WRITTEN PROBLEM 1:
Reproduce the notebook code between "for name, matrix" and "output_count.append(self.count_values(list_of_outputs))", inclusive.
WRITTEN PROBLEM 2:
Which CSV file does the notebook load with pandas?
═══ SELECTED PASSAGE
In [38]:
import pandas as pd

In [39]:
df = pd.read_csv('custom_sales_data.csv')

In [129]:
import numpy as np
import pandas as pd

#plotting libraries
import matplotlib.pyplot as plt
import seaborn as sns

import sklearn.metrics
#data preprocessing for the models. Never preprocess before exploration if you can help it
from sklearn.preprocessing import LabelEncoder
from sklearn.preprocessing import MinMaxScaler

#Selecting train and test data.
from sklearn.model_selection import train_test_split

#metrics to check our model performance
from sklearn.metrics import mean_squared_error, mean_absolute_error

#remove warnings every time we plot or apply a model to make notebook prettier
import warnings
warnings.filterwarnings('ignore')

#graphs are displayed in the cell. Magic functions op
%matplotlib inline

In [41]:
class StatisticalModelImplenter():
    
    '''
    Parent class containing common functions 
    '''
    def __init__(self):

        self.all_models = []
        self.all_model_names = []

    def get_models(self):

        '''
        returns a dictionary containing names with the corosponing model
        '''
        model_dict = {self.all_models[i]: self.all_model_names[i] for i in range(len(self.all_models))}
        return model_dict

    def fit_train(self, x_train, y_train):
        
        self.x_train = x_train
        self.y_train = y_train

    def fit_test_set(self, user_x_test, user_y_test):

        self.x_test = user_x_test
        self.y_test = user_y_test

    def apply_metric(self,  metric):

        metric_list = []
        for _, model in enumerate(self.all_models):
            metric_item = metric(self.y_test, model.predict(self.x_test))
            metric_list.append(metric_item)

        self.report_printer(metric_list)

    def report_printer(self, list_of_metric):

        all_model_metrics = dict(zip(self.all_model_names, list_of_metric))

        for name, matrix in all_model_metrics.items():
            print('{}\n{}\n\n'.format(name, matrix))
            
    def best_model(self):
        
        output_count = []
        for _, model in enumerate(self.all_models):
            
            list_of_outputs = list(model.predict(self.__x_test))
            output_count.append(self.count_values(list_of_outputs))
        
        max_predicted_val = self.count_values(output_count)
        print(max_predicted_val)

In [42]:
from sklearn.linear_model import LinearRegression
from sklearn.tree import DecisionTreeRegressor
from sklearn.svm import SVR

# ensemble models for better performance in classification
from sklearn.ensemble import AdaBoostRegressor
from sklearn.ensemble import RandomForestRegressor

In [326]:
def root_mean_squared_error(y_real, y_predicted):
    return np.sqrt(mean_squared_error(y_real, y_predicted))
══════
═══ DATASET RECORDS
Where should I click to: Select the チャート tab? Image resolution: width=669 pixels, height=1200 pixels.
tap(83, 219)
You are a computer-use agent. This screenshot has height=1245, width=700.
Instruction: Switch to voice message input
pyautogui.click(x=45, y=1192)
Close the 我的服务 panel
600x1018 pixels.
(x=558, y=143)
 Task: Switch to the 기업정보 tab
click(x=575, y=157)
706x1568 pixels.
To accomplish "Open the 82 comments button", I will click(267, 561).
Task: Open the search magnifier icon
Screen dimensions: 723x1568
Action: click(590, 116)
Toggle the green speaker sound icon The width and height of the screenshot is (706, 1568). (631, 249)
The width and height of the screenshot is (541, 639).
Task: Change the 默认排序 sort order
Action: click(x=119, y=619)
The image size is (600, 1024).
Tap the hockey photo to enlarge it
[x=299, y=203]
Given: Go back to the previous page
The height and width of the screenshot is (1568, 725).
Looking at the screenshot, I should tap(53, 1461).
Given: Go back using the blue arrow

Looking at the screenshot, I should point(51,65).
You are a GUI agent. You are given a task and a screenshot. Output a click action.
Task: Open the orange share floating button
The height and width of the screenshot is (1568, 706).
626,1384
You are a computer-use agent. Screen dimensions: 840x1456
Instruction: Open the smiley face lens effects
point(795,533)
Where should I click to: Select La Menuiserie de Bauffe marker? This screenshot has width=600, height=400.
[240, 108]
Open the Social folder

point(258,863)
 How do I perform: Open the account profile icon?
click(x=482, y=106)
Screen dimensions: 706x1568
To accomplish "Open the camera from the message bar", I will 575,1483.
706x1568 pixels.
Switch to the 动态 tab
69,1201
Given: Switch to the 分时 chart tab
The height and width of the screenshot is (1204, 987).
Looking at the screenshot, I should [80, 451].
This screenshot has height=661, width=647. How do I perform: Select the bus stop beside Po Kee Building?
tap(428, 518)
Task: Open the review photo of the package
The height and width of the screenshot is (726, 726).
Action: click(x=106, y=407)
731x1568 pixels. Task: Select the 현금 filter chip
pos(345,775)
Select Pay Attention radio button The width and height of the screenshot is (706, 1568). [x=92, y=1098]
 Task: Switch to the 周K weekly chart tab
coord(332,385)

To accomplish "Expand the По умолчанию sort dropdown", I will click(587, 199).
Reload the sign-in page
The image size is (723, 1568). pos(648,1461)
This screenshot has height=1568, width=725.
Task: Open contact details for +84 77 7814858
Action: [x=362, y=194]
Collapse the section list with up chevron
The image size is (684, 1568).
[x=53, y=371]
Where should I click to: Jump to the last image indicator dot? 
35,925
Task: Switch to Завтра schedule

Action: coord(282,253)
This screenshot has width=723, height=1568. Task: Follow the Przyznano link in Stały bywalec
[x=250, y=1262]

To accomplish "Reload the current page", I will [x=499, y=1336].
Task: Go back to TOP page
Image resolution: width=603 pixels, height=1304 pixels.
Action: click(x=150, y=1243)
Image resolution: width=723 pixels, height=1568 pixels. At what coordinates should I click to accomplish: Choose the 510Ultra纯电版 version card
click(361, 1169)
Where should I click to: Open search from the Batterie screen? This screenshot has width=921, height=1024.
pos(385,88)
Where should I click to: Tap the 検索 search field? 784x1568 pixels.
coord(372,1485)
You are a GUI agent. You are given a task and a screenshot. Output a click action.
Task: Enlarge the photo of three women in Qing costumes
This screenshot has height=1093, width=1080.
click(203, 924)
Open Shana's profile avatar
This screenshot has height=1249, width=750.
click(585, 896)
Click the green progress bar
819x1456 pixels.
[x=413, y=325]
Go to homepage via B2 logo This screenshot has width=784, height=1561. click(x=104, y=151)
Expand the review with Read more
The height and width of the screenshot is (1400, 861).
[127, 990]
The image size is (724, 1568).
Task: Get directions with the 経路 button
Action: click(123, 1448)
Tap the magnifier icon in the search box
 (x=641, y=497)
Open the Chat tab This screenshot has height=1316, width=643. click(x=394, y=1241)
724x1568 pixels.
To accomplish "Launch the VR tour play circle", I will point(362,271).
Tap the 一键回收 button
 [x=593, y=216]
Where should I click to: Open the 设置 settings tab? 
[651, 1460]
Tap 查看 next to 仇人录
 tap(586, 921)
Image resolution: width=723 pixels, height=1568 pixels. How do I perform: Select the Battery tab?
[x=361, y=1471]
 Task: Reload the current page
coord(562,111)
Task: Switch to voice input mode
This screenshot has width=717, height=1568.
══════
CORRECT ANSWER 1:
for name, matrix in all_model_metrics.items():
            print('{}\n{}\n\n'.format(name, matrix))
            
    def best_model(self):
        
        output_count = []
        for _, model in enumerate(self.all_models):
            
            list_of_outputs = list(model.predict(self.__x_test))
            output_count.append(self.count_values(list_of_outputs))

CORRECT ANSWER 2:
custom_sales_data.csv